Engineering topological surface-states: HgS, HgSe and HgTe

TL;DR

This study uses density functional calculations to explore how surface termination and modifications affect the topological surface-states of HgS, HgSe, and HgTe, revealing the importance of surface chemistry on Dirac cone properties.

Contribution

It provides detailed insights into how surface passivation and modifications influence the topological surface-states and Dirac cone anisotropy in HgX materials.

Findings

Dirac cone is isotropic on (110) surface but anisotropic on (001) surface.

Surface passivation modifies Dirac cone anisotropy due to dangling bonds.

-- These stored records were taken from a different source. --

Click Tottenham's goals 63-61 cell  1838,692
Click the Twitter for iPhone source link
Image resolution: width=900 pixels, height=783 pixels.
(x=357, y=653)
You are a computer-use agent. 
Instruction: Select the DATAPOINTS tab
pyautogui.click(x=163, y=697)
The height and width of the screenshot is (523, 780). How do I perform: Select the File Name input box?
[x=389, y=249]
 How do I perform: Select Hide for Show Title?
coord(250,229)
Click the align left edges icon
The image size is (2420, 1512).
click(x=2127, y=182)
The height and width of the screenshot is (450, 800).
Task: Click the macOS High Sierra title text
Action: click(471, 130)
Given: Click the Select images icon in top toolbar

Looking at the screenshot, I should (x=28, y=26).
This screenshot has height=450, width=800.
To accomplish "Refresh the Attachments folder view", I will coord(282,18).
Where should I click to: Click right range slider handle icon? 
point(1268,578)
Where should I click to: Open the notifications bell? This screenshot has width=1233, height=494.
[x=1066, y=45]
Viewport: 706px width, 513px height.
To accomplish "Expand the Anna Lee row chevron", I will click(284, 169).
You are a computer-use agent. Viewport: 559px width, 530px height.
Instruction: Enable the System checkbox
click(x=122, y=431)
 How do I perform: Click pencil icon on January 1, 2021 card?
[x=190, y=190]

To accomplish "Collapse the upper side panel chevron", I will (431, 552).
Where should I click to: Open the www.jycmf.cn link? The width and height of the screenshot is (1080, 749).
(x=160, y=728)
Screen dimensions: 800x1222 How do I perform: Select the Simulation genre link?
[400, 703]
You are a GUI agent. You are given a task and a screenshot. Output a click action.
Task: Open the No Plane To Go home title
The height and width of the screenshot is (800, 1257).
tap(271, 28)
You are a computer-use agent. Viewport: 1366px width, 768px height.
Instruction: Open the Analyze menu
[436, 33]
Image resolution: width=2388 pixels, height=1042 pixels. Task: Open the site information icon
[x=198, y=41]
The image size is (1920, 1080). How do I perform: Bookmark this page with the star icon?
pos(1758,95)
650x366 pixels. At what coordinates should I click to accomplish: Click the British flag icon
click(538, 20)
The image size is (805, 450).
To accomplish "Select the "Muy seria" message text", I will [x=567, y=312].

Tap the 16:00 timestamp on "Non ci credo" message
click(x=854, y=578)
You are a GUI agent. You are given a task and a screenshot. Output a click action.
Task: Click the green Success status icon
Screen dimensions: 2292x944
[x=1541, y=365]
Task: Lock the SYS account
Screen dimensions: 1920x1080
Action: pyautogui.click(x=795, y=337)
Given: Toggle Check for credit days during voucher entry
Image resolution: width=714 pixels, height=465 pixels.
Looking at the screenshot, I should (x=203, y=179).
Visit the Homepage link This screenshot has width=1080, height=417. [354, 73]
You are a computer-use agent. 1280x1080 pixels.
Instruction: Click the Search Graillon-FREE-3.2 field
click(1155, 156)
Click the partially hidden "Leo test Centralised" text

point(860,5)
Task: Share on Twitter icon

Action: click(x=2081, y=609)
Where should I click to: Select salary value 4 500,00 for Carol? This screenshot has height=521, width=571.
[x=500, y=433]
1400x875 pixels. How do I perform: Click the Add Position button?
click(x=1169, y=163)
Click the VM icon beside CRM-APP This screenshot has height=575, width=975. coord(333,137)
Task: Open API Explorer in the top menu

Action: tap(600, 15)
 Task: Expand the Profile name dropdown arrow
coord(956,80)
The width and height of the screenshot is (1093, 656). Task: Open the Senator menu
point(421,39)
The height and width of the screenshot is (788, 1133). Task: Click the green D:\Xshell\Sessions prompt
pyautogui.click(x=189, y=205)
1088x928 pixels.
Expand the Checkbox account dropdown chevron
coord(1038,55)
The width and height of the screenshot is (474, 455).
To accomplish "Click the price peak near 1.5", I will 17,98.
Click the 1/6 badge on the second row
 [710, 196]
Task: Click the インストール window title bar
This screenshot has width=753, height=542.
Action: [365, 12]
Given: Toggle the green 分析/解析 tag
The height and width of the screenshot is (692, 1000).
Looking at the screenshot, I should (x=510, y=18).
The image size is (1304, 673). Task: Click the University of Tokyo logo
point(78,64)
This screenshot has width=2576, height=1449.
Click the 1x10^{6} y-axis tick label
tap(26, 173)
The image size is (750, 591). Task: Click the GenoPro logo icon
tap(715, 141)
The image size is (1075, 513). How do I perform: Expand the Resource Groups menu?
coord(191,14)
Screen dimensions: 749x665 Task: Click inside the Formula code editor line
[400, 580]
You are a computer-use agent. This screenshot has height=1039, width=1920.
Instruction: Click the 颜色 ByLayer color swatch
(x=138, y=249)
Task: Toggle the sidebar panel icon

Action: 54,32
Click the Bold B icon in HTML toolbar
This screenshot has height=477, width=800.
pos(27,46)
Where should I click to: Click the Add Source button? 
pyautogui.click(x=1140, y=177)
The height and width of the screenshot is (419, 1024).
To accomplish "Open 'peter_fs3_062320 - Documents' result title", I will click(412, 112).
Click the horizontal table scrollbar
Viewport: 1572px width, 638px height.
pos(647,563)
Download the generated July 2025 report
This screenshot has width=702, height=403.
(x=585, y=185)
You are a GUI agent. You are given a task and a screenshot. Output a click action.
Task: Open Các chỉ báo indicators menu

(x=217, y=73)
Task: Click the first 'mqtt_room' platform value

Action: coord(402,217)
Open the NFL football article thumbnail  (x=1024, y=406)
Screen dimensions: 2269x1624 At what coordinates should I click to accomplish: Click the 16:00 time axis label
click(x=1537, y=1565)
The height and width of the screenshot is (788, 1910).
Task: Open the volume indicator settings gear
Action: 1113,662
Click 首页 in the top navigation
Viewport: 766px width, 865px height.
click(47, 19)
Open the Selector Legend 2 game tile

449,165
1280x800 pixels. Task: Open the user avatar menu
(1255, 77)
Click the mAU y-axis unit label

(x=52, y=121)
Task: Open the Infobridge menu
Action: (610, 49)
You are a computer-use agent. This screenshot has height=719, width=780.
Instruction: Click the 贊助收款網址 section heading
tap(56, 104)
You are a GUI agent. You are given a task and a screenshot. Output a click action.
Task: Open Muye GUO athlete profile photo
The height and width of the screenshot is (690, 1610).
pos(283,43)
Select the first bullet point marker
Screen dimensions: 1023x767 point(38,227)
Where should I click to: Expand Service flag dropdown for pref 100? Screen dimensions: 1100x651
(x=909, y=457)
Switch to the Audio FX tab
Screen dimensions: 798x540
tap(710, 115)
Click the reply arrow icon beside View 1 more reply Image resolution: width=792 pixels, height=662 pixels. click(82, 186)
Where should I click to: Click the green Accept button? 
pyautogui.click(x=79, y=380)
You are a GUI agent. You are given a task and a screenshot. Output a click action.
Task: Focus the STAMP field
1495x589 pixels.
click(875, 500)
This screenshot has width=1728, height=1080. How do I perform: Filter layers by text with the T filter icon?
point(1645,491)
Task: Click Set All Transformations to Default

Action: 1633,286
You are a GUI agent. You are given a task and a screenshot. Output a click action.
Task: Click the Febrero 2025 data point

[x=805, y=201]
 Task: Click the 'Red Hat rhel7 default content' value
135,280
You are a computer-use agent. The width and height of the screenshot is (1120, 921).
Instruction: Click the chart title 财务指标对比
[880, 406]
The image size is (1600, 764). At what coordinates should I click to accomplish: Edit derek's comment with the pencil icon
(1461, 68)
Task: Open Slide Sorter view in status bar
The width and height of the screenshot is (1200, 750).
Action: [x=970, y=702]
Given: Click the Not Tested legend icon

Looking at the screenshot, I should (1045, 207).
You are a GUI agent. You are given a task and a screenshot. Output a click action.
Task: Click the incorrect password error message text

Surface modifications change the spatial location and decay length of protected edge-states.

Abstract

Using density functional electronic structure calculations, we establish the consequences of surface termination and modification on protected surface-states of metacinnabar (beta-HgS). Whereas we find that the Dirac cone is isotropic and well-separated from the valence band for the (110) surface, it is highly anisotropic at the pure (001) surface. We demonstrate that the anisotropy is modified by surface passivation because the topological surface-states include contributions from dangling bonds. Such dangling bonds exist on all pure surfaces within the whole class HgX with X = S, Se, or Te and directly affect the properties of the Dirac cone. Surface modifications also alter the spatial location (depth and decay length) of the topologically protected edge-states which renders them essential for the interpretation of photoemission data.